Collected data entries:

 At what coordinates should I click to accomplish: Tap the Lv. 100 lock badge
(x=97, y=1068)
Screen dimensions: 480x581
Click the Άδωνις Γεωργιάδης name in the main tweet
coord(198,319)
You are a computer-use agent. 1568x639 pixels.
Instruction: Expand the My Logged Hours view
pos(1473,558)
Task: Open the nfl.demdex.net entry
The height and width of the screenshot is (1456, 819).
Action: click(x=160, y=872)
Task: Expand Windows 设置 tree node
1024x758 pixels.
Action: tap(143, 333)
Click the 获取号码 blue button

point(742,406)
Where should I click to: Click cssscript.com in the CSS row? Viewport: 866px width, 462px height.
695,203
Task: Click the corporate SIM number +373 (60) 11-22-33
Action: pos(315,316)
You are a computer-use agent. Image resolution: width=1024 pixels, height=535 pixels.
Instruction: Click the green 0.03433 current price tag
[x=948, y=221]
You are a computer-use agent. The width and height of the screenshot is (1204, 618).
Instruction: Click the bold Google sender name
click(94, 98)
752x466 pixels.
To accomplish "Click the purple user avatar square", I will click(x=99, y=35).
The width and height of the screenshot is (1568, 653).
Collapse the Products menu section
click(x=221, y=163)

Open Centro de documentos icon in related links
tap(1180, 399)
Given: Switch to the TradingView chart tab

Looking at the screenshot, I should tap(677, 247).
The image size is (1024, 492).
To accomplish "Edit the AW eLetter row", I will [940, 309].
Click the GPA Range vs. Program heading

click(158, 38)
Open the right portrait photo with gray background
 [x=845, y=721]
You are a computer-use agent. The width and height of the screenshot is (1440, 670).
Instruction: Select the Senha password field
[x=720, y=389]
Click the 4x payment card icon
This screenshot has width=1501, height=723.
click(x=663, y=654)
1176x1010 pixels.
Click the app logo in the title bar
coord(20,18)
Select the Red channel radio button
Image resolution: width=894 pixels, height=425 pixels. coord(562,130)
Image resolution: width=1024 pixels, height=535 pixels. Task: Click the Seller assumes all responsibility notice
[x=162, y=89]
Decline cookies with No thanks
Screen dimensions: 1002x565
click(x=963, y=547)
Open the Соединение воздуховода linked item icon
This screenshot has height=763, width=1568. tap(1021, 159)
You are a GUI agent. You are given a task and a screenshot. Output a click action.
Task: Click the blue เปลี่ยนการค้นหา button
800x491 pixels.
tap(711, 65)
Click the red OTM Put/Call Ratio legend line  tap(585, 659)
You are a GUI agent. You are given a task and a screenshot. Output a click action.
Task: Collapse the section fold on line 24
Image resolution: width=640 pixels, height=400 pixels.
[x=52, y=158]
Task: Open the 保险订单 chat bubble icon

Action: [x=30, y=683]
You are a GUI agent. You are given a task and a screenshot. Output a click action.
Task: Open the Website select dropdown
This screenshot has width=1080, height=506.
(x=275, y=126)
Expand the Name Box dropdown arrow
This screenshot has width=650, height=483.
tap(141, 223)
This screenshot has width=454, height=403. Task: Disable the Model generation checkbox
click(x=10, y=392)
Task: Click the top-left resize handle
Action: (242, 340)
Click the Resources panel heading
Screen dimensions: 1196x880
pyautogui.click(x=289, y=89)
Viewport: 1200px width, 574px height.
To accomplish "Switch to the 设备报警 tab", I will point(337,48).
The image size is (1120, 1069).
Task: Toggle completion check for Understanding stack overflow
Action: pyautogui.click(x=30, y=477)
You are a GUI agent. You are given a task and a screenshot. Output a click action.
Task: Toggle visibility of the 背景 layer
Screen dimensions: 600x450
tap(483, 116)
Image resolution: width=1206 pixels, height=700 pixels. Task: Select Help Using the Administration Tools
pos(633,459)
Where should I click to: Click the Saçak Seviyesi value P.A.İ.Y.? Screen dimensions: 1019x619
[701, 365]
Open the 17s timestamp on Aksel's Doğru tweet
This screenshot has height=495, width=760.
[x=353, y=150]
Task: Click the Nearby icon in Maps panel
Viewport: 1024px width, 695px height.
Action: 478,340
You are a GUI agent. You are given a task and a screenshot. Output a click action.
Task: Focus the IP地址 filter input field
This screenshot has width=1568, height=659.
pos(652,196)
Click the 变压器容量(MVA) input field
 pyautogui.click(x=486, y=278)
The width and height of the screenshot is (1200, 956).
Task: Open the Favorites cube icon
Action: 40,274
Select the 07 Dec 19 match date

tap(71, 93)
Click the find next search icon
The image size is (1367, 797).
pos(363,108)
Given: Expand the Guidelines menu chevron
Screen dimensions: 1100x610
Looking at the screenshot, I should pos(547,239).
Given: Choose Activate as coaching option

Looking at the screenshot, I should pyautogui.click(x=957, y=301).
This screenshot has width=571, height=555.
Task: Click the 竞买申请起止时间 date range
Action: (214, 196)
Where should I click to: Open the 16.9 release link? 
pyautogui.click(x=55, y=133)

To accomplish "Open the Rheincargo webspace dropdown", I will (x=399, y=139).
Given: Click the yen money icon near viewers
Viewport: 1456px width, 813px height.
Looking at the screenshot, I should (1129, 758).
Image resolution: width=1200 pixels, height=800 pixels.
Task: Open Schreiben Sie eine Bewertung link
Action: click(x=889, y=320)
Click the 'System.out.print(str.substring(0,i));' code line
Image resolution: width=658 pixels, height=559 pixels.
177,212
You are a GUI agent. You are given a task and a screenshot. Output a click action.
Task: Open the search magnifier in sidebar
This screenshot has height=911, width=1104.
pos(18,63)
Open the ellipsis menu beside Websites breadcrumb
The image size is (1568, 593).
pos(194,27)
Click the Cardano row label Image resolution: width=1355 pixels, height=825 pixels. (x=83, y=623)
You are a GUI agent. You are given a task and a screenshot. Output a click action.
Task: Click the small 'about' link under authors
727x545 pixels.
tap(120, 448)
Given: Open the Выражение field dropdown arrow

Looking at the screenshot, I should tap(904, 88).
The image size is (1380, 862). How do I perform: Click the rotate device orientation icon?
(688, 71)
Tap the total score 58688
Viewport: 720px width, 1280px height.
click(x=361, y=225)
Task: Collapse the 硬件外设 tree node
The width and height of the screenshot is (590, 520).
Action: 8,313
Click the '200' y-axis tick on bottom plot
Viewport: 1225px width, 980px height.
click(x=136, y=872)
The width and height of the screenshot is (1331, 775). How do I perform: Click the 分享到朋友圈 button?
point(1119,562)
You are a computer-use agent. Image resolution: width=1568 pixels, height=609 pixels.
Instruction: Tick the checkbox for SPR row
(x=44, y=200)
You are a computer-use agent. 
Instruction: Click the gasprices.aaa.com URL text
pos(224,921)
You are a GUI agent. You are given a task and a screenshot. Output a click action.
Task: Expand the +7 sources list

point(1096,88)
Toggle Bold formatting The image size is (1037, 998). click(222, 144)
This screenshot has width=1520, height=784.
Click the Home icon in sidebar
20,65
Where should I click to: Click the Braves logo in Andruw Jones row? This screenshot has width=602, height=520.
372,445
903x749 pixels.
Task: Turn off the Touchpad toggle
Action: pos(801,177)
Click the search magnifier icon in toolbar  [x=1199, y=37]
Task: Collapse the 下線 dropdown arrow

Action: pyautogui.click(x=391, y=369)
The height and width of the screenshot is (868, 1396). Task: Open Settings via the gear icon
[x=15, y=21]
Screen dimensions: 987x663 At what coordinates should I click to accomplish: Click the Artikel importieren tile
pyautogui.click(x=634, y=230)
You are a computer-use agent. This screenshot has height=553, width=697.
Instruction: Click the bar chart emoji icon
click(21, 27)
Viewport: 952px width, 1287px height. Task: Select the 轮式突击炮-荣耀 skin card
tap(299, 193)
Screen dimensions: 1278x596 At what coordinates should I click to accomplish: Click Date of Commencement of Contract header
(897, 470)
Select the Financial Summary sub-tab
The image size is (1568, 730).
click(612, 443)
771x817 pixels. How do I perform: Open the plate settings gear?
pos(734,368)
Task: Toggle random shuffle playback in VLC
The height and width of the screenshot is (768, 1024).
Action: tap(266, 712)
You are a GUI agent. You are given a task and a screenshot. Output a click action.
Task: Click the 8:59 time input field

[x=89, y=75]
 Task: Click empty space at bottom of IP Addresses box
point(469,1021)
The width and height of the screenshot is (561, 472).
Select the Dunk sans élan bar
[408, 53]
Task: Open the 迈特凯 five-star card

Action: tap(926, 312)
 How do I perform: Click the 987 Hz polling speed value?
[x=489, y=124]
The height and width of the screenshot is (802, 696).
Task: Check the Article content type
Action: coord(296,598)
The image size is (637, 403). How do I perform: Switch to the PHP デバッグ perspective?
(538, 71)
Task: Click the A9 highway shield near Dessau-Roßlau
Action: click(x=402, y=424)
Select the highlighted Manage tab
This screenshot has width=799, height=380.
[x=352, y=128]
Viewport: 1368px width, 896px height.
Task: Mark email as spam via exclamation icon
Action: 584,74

AIM OF THE EXERCISE:
Find "magnifier" in the preceding records. Copy each line that holds it.

TASK RESPONSE:
Task: Open the search magnifier in sidebar
Click the search magnifier icon in toolbar  [x=1199, y=37]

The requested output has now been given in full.